Cyber criminals have also launched out to compromise e-payment systems and sometimes put doubts in the minds of prospective users. An average Nigerian sees this perceived risk as an opportunity of avoiding e-payment platform. In pursuit of monetary and financial stability, the CBN has consistently sought to work with other stakeholders to ensure that electronic transactions can be made in a safe and efficient manner.
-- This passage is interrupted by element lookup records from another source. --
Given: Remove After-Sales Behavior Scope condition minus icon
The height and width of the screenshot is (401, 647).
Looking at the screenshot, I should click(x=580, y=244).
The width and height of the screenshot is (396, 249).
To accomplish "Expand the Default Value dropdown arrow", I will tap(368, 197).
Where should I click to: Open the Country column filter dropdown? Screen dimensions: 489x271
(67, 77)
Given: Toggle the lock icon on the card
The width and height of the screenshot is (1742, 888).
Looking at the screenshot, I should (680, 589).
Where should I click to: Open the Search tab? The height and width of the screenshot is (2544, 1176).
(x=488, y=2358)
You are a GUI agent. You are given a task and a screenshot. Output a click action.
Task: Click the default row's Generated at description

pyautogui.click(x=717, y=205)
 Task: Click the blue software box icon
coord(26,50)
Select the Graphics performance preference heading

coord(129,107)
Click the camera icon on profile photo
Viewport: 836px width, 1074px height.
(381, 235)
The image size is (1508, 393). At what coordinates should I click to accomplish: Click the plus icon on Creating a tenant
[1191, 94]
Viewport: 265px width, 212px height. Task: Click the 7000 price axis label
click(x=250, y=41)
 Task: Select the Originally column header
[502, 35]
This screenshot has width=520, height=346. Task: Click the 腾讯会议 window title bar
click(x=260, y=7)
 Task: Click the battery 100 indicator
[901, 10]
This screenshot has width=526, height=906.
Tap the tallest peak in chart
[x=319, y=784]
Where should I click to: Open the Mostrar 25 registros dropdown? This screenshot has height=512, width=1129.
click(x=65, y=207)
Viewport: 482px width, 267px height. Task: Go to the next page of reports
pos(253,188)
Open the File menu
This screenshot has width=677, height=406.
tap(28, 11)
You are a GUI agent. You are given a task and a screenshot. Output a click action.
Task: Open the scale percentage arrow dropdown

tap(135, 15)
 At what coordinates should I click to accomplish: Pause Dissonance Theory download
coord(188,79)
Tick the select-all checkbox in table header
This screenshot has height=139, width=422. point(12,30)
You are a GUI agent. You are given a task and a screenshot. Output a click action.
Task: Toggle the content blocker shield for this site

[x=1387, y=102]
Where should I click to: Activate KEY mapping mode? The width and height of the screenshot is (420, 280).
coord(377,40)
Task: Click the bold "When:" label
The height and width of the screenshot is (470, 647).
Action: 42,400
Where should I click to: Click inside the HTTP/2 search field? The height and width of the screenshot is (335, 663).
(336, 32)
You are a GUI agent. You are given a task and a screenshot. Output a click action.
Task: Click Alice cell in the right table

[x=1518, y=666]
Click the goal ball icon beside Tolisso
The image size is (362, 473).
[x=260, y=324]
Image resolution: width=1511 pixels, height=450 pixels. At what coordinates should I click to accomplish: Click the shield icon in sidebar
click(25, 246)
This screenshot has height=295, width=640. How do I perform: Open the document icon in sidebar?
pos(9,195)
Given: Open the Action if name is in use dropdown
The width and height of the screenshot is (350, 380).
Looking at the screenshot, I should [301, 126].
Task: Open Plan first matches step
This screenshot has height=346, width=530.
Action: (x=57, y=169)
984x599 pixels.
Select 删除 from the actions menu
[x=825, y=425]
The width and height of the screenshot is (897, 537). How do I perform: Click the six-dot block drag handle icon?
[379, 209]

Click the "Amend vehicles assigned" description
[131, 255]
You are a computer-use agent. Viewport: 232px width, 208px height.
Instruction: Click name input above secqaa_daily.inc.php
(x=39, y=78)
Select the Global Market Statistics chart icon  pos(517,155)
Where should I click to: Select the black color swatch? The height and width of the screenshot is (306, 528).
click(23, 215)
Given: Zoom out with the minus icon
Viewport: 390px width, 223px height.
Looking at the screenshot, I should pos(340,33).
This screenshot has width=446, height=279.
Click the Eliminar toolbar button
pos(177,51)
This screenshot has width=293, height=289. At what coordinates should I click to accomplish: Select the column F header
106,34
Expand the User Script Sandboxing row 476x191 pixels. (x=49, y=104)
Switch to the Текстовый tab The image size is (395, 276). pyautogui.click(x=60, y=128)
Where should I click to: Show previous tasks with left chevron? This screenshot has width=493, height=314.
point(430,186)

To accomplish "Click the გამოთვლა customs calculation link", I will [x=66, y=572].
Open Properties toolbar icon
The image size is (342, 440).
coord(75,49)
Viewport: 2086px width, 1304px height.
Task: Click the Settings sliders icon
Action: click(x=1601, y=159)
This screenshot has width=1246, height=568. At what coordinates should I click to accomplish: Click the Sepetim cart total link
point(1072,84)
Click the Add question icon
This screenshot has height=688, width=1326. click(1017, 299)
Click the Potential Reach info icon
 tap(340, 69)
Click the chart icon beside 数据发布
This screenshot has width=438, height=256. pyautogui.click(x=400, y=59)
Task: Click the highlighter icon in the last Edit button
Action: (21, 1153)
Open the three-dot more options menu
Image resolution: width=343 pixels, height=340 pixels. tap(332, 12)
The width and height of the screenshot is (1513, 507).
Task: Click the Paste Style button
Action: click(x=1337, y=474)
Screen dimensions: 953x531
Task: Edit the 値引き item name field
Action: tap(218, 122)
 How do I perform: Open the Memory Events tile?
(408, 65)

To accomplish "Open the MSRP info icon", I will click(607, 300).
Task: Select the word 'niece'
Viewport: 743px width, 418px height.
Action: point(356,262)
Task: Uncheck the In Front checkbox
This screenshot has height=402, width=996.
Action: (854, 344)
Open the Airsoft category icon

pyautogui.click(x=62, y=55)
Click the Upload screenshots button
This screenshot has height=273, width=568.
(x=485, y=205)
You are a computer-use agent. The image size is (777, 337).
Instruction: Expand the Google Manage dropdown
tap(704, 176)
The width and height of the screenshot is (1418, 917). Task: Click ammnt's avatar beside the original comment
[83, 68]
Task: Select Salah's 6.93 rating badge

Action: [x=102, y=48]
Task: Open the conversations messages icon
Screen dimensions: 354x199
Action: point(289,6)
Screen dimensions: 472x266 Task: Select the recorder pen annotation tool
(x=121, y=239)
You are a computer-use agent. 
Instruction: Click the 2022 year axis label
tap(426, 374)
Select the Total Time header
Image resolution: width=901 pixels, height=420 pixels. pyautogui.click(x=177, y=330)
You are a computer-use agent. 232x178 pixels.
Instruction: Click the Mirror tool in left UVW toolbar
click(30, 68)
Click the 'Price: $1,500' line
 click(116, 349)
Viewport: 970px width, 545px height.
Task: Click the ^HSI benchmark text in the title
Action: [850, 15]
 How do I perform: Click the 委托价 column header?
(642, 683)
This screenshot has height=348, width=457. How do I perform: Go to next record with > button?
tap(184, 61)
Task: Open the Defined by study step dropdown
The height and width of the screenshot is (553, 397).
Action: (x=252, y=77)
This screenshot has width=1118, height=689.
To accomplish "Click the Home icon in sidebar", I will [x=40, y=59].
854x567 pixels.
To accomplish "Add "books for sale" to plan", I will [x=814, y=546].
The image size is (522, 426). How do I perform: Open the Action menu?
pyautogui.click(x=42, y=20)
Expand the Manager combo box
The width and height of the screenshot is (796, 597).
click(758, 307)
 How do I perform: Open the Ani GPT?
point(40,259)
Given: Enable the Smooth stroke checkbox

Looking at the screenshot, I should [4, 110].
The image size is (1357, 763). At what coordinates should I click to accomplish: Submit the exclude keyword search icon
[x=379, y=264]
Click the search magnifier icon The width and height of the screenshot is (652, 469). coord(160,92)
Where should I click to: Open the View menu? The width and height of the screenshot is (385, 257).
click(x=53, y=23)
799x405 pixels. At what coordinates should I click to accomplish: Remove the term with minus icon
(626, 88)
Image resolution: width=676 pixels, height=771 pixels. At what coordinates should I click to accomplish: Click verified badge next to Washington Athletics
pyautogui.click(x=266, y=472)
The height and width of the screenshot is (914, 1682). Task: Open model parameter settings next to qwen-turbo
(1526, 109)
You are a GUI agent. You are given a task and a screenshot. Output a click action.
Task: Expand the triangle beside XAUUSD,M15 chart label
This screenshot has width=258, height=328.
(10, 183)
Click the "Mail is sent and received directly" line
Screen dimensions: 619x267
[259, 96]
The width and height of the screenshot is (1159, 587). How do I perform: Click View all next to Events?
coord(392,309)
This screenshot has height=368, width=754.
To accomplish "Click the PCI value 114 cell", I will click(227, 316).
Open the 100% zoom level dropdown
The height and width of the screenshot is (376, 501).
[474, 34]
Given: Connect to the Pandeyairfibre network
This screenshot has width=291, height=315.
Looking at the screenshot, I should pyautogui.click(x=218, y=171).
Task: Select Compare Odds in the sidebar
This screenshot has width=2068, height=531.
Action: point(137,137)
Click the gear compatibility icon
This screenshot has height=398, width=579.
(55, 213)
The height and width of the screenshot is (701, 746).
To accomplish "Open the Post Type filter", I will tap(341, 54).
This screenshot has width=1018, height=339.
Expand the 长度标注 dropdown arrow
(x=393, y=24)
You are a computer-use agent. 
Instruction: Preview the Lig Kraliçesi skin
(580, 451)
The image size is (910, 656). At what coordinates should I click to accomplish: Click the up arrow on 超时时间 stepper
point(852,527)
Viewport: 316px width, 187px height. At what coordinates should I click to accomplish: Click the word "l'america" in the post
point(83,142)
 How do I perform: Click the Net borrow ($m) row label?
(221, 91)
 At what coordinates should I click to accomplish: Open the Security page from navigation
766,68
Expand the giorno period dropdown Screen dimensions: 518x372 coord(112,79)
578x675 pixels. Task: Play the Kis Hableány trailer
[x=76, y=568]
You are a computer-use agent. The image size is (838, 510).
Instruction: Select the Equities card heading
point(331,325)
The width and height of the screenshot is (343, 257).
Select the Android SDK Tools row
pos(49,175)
Despite all these snags, it is certain that citizens will have their own devices and they will want to use them for electronic payments on the go. This creates the need to rethink the way we approach electronic payments. Electronic payments experts have suggested that Nigeria must be ready for big data and government has a role to promote growth, efficiency and effective collaboration. One card should serve more than just a payment card; it can as well serve as a National ID card and a driver’s licence. As is becoming the norm in some countries, the tendency is to use a simple unique smartcard that combines biometrics based identification and payment technologies. The smart card supports multiple usages across various segments of the economy including identity management, mass transit system, social benefit transfer, healthcare insurance & payment, and tax administration & management.
Group Managing Director at Interswitch, Mitchell Elegbe, highlighted the role of government in addressing current constraints facing the initiative to include more public private partnership collaborations, more investment in ICT Infrastructure, more concerted actions to address behavioral constraints, more government enforcement mechanism, and development of proven security measures and cost reduction of ICT deployment through outsourcing.